■ Try it ■
Restating the data word for word is all that is required.

■ Data shown ■
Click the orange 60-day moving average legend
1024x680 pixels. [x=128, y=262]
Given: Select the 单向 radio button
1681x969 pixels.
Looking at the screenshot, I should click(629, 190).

■ Answer box ■
Click the orange 60-day moving average legend
1024x680 pixels. [x=128, y=262]
Given: Select the 单向 radio button
1681x969 pixels.
Looking at the screenshot, I should click(629, 190).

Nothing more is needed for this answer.